What the CIA and Silicon Valley have in common

Jonathan Vanian writes: The CIA’s top techie explained why the intelligence agency is interested in the same big data tech that businesses love.

Doug Wolfe, the CIA’s chief information officer, made an unusual sales pitch to Silicon Valley on Tuesday by arguing that the spy agency and the tech industry have a lot in common.

“Remember, a lot of the solutions we need are similar to the private sector,” he told the crowd at a tech conference in San Francisco, using some tech industry jargon in the process.

Wolfe, a 30-year veteran of the CIA, was trying to explain the intelligence agency’s interest in a hot technology for data-processing called Spark that’s the current rage for big data nerds. It lets businesses sift and analyze data much quicker than they could just a decade ago.

Of course, Wolfe stayed silent about why the CIA is so interested in processing huge amounts of data.

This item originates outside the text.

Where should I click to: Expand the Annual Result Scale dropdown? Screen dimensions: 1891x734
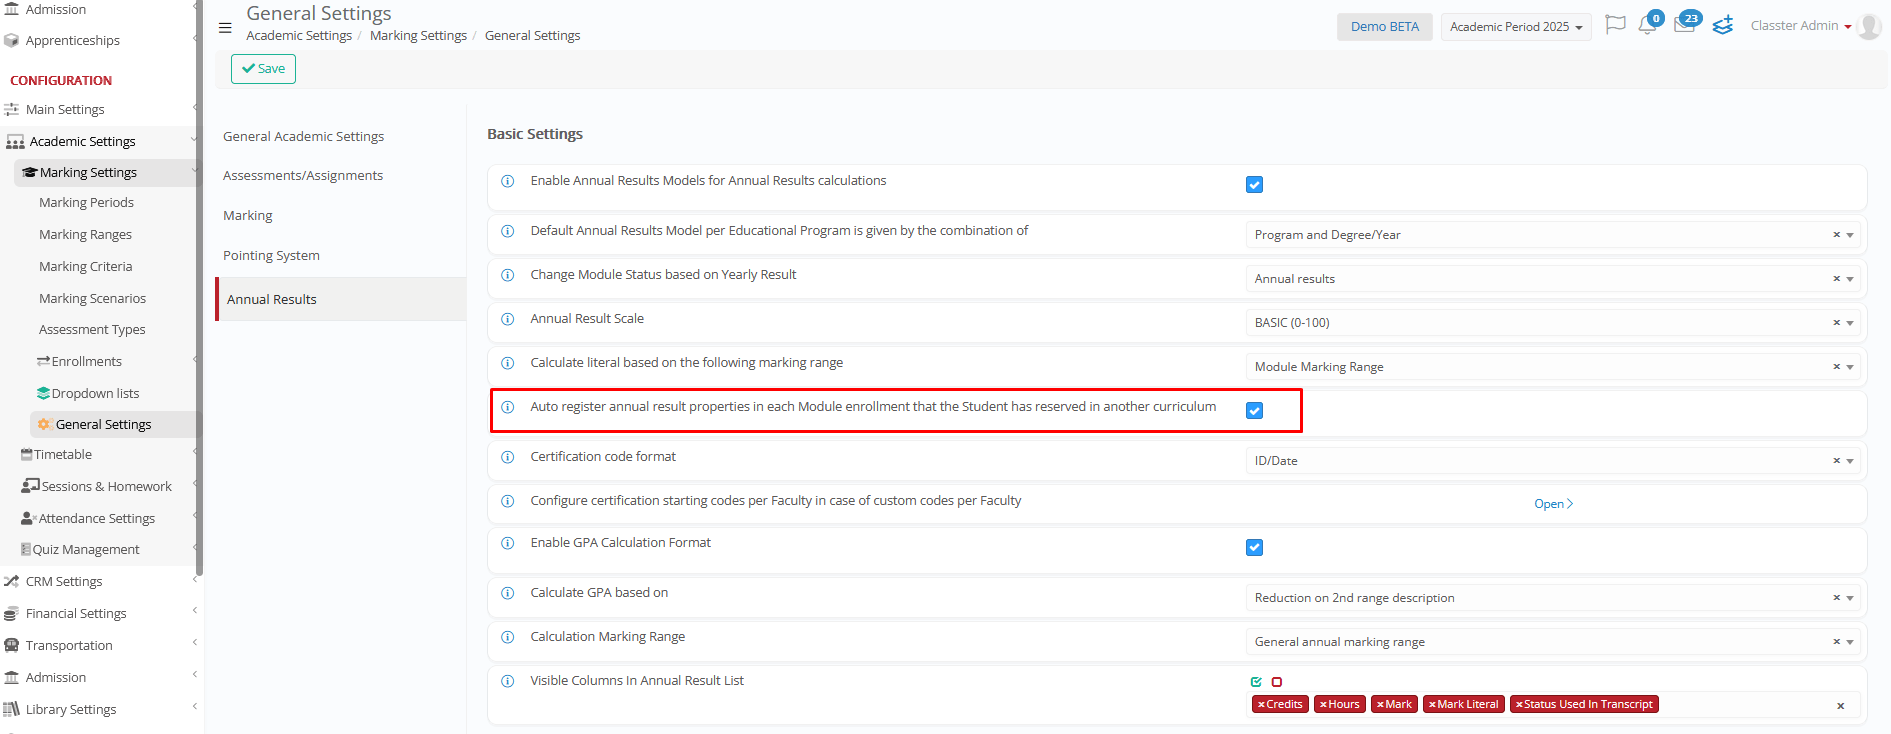click(x=1849, y=323)
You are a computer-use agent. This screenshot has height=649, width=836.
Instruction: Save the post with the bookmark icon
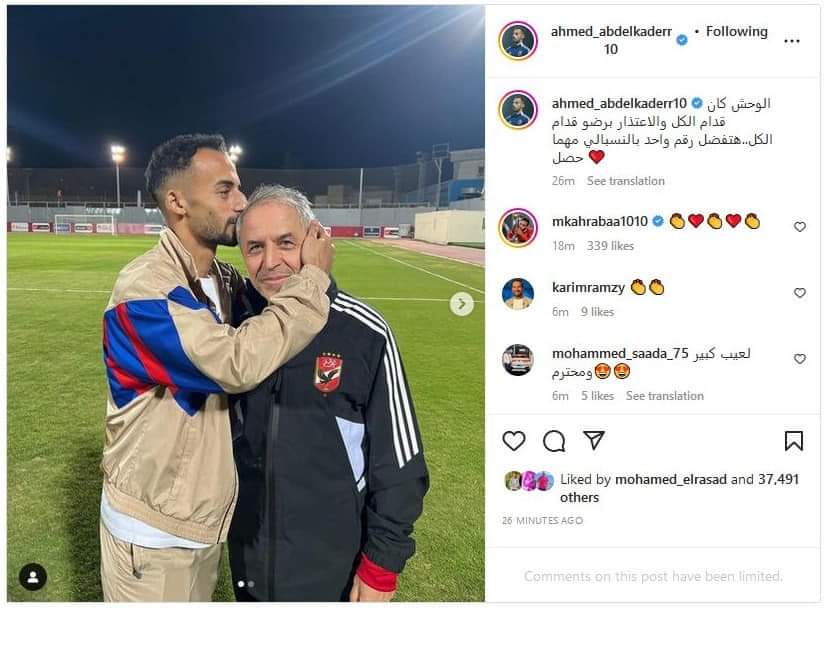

But the reason was hardly a mystery. As part of its spy mission, the CIA invariably wants to quickly glean insights from huge troves of information it and fellow spooks at the National Security Agency collect on a daily basis. Records of international money transfers, cellphone calls, and biometric data about possible terrorists are just some of the inevitable areas of interest.

It’s the same kind of technology that many big businesses use everyday. It turns out that covert CIA operations and routine online marketing campaigns by retailers are much the same. [Continue reading…]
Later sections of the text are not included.